Nandy, who works as a technical associate in Morgan Stanley, put a post on Facebook with a heart-warming photo where his parents are holding a placard that says, “My son is not a criminal anymore.” He stressed that sexuality is only a part of one’s identity. He recounted coming out of the closet and how his conservative parents stood by him, and inspired many like him to get in touch and share their stories.
After his post, which went viral, life hasn’t changed much, he admits. He is based in Mumbai, a city he prefers for its largely accepting people and a friendly LGBTQ (lesbian, gay, bisexual, transgender, queer) community, and is employed with a global investment firm which doesn’t frown upon his orientation.
“People just assume that you are straight. Their heteronormative way of seeing things brings us a lot of anxiety. So when I came out, it made my life easier,” says Nandy.
An alumnus of the Birla Institute of Technology and Science, Pilani, Nandy was living in denial through schooling and higher studies, and presumed he was bisexual. While he likes to sketch and dabble in photography, until he started working three years ago, he was preoccupied with typical career-related concerns of a middle-income youth.
Dating apps and social media helped him meet LGBTQ folks in Mumbai and discover his sexuality. In the last couple of years, he revealed his orientation to friends and colleagues. Confronting his parents was a tense and emotional moment. His elder sister, who lives in Canada, had apprehensions about whether it would make life difficult for their parents if their neighbours got wind of it.
His father works as a scientific officer at the Tarapur nuclear plant and his mother is a homemaker. “When I told them, they were in a rush to accept their son rather than the community,” he says. “Now, they understand what it means to be LGBTQ and my mother carries the message of sensitising people. It is critical because it’s our society that makes people homophobic.”
Section 377 was introduced in the Indian Penal Code in 1861 to criminalise consensual sex between homosexuals, terming it “against the order of nature”. While Nandy’s post earned him many admirers and support, he has been rebutting the hateful messages linking homosexuality to Western influences by pointing out that the law was mandated by the British.
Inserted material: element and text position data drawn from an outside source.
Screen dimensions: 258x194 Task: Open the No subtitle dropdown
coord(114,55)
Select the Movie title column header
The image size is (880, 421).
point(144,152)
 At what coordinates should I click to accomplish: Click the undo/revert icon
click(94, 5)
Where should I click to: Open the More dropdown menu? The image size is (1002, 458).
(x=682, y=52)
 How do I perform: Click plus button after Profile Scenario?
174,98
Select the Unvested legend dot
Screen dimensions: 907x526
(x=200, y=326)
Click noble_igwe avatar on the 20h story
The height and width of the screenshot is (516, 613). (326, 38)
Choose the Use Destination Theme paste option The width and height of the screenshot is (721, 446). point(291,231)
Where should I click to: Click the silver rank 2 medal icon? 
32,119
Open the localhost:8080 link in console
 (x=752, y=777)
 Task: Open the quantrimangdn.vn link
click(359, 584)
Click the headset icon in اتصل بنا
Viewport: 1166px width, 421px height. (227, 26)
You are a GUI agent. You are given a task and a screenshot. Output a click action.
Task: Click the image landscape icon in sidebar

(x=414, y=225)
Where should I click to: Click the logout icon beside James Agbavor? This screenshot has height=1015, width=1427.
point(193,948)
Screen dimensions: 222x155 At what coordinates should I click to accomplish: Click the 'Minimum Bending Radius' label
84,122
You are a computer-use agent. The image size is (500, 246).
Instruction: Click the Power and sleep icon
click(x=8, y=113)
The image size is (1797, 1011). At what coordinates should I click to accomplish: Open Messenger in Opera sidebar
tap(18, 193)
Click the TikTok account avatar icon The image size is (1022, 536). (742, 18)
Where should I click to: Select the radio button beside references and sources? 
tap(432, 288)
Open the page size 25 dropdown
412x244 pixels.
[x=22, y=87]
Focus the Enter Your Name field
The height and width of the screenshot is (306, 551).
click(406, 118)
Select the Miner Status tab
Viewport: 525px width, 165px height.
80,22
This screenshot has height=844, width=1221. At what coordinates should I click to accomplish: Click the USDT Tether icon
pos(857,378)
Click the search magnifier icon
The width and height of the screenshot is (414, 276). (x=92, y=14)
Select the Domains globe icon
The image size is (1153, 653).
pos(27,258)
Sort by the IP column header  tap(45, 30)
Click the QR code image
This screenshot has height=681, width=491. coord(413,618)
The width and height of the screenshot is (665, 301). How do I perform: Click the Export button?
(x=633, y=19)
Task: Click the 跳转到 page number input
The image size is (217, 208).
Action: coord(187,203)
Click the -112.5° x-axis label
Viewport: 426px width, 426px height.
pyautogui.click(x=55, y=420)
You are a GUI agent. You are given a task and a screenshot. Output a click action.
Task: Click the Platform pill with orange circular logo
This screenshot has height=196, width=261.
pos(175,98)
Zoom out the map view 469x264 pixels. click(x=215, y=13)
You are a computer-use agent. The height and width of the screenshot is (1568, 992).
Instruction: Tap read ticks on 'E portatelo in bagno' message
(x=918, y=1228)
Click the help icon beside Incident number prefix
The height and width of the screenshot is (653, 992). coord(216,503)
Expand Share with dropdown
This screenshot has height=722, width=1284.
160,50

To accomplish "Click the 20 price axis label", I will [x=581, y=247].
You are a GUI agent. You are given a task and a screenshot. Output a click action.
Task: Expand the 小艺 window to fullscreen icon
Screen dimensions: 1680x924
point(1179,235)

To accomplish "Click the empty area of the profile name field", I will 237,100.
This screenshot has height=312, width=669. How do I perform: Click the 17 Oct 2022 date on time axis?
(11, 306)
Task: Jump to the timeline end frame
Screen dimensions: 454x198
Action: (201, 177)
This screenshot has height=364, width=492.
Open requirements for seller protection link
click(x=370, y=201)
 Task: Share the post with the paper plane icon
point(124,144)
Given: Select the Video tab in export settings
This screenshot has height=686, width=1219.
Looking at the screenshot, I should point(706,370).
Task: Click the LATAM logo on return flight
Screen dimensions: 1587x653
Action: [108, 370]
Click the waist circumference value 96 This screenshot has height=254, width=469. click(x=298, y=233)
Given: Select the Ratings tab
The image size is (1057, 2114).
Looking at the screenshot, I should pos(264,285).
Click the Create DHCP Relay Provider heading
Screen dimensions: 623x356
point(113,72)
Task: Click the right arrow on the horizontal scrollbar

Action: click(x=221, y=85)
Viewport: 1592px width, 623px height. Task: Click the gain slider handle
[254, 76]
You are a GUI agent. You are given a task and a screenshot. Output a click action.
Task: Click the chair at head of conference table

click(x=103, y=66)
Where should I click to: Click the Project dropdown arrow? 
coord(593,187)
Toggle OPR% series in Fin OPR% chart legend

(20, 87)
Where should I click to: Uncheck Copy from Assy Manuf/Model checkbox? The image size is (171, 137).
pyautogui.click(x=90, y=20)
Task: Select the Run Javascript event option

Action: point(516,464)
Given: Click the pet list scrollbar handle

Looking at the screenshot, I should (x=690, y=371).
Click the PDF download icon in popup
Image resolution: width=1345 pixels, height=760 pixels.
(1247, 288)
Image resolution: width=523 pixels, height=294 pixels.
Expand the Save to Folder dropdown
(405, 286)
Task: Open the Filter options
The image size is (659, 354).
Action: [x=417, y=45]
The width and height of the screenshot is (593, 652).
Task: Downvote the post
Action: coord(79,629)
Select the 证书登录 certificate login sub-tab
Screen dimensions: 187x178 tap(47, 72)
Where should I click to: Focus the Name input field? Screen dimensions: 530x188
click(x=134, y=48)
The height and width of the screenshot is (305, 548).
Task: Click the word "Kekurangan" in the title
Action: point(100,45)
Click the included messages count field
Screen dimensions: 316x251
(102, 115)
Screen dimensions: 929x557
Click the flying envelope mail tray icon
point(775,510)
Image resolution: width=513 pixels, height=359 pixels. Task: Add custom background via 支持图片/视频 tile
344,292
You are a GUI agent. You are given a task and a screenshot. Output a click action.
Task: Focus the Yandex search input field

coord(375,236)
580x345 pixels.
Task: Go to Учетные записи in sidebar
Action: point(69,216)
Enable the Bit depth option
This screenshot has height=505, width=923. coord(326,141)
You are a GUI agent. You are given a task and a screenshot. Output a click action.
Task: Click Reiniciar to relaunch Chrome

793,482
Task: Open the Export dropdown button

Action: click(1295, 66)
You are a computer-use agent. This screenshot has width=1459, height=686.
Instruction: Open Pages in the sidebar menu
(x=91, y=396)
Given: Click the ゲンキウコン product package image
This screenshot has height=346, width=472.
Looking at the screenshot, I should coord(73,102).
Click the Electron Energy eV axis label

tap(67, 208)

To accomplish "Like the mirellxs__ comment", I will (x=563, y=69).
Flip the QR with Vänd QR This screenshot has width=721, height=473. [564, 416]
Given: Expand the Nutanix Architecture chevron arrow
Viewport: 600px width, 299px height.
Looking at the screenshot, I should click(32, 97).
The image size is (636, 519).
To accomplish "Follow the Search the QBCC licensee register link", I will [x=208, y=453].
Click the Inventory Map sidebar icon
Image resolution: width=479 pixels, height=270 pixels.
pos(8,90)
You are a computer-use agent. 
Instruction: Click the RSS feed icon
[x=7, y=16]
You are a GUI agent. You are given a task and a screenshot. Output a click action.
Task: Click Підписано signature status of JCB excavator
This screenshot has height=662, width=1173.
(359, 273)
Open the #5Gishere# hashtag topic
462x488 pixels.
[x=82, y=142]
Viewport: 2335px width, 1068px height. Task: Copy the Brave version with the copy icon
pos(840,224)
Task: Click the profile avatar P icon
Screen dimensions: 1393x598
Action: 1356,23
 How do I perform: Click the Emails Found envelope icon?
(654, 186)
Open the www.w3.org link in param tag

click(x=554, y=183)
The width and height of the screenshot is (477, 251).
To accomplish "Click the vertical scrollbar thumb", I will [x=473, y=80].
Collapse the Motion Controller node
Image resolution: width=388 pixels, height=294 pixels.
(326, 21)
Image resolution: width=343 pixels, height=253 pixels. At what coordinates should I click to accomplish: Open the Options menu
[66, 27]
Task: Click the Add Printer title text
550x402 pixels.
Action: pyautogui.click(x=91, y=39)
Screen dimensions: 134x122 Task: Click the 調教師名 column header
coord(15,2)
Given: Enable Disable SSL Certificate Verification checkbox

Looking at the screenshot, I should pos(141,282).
He observes that the September 6 judgment has liberated his parents more than him, as his father confessed that the lack of legal sanction had so far prevented him from openly supporting his son.
Nandy is flush with the optimism generated by last week’s verdict, but he says there is a long way to go. He points out that LGBTQ people, who face rejection from families and workplaces, only add to the count of the unemployed or homeless, leading to a waste of human resource. He doesn’t acknowledge half-hearted support from the political class, which continues to label homosexuality as “unnatural”. “We must be human rather than decide what is natural for others.”